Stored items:
[Start of section]
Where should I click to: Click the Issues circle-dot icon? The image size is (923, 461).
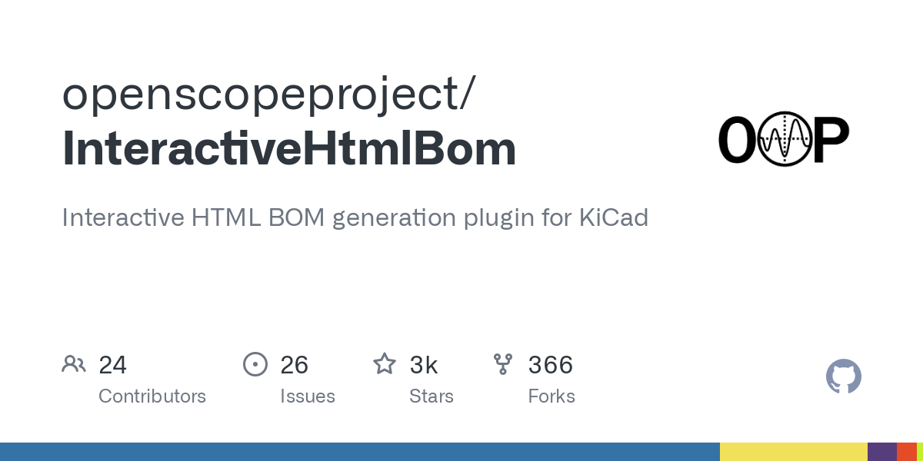coord(255,364)
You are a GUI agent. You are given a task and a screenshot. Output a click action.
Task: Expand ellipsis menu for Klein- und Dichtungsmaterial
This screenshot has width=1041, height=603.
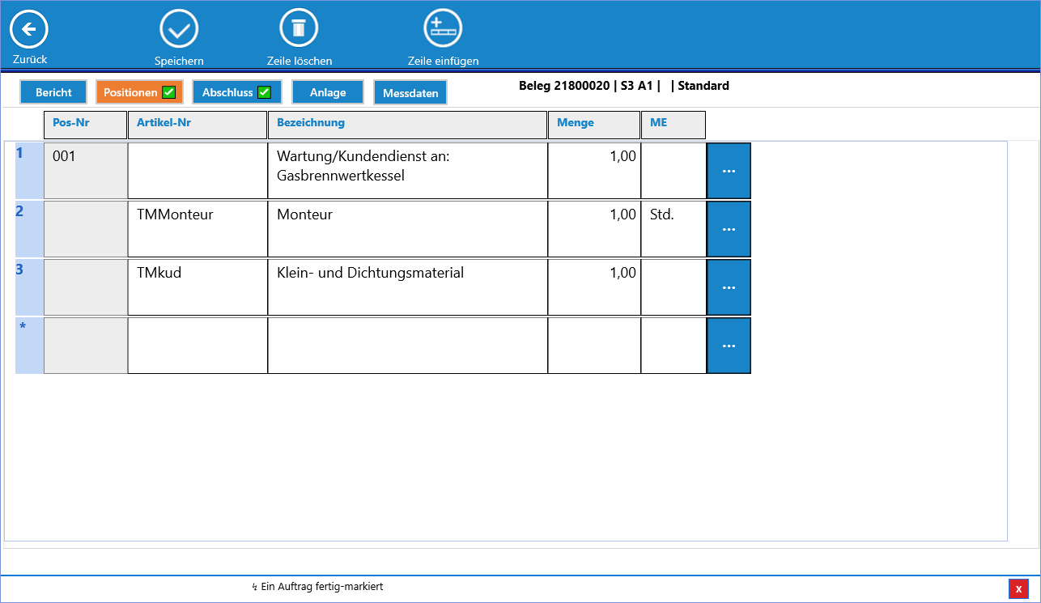(729, 287)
[End of section]
EXERCISE BRIEF: The records are to be returned word for word, without any of their pictures.

SOLUTION:
Where should I click to: Click the Issues circle-dot icon? The image size is (923, 461).
coord(255,364)
You are a GUI agent. You are given a task and a screenshot. Output a click action.
Task: Expand ellipsis menu for Klein- und Dichtungsmaterial
This screenshot has width=1041, height=603.
(729, 287)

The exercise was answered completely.